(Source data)
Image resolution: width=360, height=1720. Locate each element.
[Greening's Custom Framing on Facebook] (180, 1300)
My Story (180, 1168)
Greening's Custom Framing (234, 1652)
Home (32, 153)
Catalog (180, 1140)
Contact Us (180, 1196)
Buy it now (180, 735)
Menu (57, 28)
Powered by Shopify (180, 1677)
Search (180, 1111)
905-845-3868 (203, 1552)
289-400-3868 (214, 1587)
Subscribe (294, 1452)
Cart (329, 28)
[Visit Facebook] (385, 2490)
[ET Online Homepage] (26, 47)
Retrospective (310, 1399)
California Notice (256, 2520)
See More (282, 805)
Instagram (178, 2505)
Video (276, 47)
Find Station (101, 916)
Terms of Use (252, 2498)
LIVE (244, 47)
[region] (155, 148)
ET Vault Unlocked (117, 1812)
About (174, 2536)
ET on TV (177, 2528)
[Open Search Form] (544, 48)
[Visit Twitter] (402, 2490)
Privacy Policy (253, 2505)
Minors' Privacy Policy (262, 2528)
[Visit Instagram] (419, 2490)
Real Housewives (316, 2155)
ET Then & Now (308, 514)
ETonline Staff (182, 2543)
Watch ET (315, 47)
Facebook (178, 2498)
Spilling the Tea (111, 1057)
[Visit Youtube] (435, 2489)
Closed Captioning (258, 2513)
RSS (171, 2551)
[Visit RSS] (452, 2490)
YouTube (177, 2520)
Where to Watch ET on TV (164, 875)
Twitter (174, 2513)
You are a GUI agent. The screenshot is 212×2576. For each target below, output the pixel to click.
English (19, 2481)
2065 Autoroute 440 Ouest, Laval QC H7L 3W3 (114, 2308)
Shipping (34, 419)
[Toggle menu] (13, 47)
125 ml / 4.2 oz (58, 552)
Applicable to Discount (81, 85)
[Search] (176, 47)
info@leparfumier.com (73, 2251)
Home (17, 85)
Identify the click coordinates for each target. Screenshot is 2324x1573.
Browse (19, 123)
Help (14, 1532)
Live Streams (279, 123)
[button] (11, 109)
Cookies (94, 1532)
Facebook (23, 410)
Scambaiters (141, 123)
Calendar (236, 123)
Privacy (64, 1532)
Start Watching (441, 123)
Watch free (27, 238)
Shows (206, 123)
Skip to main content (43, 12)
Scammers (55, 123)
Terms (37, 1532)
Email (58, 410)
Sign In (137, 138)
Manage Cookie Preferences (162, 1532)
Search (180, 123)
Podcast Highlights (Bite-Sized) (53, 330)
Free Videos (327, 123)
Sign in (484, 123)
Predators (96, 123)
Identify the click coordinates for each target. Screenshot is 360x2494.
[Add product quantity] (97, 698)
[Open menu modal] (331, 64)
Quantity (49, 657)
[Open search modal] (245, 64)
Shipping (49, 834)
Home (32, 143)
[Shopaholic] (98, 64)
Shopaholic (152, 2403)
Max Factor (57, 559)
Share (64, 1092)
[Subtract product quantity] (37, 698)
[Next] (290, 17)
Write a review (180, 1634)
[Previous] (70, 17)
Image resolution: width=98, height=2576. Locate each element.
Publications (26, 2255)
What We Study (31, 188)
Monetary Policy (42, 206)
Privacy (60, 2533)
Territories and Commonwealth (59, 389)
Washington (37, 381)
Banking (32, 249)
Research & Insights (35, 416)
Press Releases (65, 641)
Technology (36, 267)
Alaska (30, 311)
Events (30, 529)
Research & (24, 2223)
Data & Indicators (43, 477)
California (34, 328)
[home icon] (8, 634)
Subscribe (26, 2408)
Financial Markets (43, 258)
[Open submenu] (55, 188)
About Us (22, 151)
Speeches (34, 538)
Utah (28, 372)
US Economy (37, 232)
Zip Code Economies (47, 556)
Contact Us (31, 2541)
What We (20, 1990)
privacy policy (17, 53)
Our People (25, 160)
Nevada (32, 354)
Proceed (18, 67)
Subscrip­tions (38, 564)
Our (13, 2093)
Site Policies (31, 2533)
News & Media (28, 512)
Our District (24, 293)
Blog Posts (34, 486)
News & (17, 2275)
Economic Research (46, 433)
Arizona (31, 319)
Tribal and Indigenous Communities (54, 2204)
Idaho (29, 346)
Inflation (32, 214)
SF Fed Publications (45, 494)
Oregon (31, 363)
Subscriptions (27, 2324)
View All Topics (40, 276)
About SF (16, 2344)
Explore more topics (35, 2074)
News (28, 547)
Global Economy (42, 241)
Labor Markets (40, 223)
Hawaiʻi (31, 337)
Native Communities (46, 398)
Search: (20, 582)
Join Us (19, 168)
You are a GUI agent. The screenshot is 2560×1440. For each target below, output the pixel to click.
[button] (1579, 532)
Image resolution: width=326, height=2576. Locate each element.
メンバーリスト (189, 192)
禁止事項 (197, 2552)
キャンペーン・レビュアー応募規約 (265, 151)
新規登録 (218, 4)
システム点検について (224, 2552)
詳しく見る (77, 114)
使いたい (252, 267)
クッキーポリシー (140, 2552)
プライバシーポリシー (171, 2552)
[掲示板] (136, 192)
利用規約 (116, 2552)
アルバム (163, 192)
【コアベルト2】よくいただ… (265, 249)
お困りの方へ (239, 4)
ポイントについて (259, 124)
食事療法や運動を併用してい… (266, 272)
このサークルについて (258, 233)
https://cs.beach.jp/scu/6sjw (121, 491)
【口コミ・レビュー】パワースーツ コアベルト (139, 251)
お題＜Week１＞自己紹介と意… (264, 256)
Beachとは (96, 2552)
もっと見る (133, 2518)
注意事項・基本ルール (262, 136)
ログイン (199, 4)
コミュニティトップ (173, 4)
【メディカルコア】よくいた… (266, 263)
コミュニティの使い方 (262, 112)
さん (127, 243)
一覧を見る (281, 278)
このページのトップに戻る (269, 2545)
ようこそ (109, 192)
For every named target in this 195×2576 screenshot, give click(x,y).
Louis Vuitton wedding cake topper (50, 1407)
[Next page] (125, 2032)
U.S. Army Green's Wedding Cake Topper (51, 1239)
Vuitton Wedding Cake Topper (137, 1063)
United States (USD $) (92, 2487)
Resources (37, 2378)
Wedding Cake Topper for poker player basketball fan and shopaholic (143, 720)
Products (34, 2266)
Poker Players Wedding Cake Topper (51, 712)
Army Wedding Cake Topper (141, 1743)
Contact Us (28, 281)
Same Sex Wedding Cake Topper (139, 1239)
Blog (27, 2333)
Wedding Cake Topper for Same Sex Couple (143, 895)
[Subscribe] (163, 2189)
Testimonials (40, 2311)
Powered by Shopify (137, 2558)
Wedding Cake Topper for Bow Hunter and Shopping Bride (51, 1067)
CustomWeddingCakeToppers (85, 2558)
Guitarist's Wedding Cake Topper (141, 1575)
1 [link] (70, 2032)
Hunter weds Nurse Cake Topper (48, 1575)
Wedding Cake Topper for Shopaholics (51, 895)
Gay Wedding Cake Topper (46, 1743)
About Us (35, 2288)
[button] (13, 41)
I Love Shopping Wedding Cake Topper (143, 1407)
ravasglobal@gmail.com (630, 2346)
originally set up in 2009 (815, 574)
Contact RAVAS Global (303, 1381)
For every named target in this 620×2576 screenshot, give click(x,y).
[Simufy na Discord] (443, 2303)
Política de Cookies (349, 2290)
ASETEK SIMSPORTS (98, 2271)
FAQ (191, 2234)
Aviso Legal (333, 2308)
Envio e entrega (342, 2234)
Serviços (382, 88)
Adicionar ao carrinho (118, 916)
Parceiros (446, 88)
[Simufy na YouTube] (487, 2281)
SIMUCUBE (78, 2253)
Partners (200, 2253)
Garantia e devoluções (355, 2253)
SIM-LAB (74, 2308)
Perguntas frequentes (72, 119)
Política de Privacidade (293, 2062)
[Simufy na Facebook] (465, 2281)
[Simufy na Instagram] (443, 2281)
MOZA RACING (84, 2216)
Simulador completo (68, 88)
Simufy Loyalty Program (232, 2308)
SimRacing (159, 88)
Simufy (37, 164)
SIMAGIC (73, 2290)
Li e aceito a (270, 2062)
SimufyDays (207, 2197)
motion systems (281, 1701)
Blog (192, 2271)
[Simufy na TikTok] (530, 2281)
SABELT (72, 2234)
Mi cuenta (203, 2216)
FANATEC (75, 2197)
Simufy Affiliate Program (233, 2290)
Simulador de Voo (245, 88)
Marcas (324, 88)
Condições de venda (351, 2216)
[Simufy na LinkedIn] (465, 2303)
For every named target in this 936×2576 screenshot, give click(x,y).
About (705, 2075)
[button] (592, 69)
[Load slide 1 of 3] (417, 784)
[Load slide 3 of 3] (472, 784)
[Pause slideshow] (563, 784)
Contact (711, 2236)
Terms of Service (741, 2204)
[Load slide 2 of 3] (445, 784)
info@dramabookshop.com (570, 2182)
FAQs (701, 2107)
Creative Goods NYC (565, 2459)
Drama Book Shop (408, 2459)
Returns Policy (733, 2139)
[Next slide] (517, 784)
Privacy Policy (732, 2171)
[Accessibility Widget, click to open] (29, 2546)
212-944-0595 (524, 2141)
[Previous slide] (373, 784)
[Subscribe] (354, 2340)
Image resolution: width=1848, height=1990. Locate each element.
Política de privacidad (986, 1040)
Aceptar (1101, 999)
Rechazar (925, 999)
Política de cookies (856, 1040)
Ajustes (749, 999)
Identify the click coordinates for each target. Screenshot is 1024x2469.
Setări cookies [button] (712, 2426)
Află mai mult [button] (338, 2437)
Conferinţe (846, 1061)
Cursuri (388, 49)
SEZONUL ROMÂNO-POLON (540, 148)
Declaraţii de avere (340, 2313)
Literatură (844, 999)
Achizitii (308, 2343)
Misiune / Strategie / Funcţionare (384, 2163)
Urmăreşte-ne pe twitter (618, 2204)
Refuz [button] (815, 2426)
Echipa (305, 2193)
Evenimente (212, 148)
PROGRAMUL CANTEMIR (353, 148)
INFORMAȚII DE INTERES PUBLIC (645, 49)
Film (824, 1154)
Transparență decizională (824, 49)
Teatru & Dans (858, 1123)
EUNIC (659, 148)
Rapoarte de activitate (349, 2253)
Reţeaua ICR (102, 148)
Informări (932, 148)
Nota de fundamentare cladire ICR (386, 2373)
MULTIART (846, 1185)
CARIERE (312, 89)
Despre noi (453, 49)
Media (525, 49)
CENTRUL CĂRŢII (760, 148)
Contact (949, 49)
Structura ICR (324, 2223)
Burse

### ACTIVITY
Go through the entries line by line and count those with "every". Give only the count.

### ANSWER SECTION
3